Extrait de la source:

————

Les garçons suspendirent leur
chaussette, la veille de Noël. Le lendemain matin, chacun trouva une orange
et trois bonbons dans sa chaussette. Billy pensa : « Le Père Noël est
vraiment un chic type, pour m’apporter tout ça! » Il mangea son orange le
jour de Noël, mais garda les pelures sèches dans ses poches pendant des
semaines, les suçant comme un bonbon.
Un jour de janvier 1917, Billy
remarqua que Lloyd Ford n’avait pas porté son uniforme scout depuis les
vacances de Noël. Il demanda : « Lloyd, qu’est-il arrivé à ton uniforme
scout? »
Lloyd dit : « Oh, je suis désolé,
Billy, j’ai oublié que tu le voulais. Je vais demander à ma mère. » Le
lendemain matin, Lloyd rapporta de mauvaises nouvelles. « Ma mère a pris le
manteau et en a fait un coussin pour le chien. Et elle a utilisé une jambe
de pantalon pour rapiécer les pantalons de mon père. Il ne reste plus que
l’autre jambe. »
Loin d’être embarrassé, Billy dit
: « Alors, apporte-la moi. »

————

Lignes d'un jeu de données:
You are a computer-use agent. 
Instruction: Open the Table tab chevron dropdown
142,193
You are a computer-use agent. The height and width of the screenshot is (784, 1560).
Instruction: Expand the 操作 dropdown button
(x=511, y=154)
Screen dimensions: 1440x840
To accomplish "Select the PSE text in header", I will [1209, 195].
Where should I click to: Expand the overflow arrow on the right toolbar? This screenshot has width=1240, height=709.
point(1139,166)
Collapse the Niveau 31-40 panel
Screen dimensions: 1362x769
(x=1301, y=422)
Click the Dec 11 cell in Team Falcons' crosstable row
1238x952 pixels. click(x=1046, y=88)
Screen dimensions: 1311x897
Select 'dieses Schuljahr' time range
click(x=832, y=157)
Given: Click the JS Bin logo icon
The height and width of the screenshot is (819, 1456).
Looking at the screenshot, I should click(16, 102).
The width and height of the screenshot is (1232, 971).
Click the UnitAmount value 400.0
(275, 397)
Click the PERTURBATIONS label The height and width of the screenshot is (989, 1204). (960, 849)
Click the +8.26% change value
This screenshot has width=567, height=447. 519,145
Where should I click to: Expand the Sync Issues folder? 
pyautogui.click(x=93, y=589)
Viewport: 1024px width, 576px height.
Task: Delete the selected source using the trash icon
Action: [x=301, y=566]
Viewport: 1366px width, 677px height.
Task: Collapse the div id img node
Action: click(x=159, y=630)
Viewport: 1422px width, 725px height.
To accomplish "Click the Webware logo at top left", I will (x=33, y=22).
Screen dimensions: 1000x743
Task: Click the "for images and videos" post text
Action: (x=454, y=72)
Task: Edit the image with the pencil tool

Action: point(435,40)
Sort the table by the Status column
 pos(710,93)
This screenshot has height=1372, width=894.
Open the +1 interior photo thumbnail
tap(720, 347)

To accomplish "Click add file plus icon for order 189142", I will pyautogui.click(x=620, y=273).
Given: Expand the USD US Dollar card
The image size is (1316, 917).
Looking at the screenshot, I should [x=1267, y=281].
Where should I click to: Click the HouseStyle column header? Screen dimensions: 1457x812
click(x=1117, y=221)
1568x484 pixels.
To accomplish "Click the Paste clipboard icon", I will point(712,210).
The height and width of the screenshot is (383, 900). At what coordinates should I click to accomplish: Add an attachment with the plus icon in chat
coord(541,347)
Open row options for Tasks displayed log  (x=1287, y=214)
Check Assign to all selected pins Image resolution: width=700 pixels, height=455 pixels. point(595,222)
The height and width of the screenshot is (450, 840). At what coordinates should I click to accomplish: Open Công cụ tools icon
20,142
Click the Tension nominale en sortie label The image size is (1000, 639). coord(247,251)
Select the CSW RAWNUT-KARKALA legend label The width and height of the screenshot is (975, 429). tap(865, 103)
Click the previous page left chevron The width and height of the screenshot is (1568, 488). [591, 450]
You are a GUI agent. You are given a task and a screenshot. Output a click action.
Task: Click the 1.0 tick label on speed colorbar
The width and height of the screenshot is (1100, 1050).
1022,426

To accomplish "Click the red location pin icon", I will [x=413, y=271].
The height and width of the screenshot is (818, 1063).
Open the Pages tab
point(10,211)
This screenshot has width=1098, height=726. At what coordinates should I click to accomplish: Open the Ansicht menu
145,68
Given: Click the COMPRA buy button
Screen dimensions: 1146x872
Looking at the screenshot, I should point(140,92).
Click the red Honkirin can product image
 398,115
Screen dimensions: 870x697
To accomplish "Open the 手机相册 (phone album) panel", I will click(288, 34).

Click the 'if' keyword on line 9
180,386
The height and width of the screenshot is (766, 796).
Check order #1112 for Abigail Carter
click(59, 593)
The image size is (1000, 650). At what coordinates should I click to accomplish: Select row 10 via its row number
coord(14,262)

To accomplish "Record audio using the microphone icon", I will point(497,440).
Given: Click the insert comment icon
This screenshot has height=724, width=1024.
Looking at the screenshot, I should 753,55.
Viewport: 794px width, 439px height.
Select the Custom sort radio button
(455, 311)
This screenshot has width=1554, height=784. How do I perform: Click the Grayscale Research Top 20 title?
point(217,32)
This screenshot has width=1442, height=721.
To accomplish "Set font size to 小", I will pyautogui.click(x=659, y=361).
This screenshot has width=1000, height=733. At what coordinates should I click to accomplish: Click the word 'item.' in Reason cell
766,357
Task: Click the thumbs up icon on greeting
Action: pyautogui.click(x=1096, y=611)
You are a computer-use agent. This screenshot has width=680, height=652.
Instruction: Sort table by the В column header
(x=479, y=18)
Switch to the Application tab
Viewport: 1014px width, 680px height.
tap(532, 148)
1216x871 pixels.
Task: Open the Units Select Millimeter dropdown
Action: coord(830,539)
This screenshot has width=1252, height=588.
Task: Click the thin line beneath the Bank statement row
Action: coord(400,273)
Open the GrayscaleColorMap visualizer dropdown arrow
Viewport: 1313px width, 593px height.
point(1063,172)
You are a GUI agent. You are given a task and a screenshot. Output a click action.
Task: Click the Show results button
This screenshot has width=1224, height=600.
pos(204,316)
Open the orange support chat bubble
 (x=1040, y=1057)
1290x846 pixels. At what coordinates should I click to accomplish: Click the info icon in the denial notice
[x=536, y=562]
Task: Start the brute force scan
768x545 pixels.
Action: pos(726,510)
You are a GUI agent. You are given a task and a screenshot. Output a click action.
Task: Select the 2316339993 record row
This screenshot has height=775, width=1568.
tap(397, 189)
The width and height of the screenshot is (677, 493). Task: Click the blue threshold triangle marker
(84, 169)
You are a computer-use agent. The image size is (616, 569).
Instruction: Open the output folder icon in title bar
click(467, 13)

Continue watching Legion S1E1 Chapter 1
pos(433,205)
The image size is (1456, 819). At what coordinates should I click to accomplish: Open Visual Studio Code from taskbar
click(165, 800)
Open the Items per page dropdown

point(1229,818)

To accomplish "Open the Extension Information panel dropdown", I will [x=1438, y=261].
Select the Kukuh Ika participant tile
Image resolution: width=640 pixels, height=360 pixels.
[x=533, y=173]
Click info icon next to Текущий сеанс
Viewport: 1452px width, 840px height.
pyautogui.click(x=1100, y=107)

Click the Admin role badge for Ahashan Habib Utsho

————

Votre objectif:
Dans l'extrait de la source, qu'a fait la mère de Lloyd du manteau de l'uniforme scout ? On peut se passer des données pour ce travail.

La réponse:
Elle en a fait un coussin pour le chien.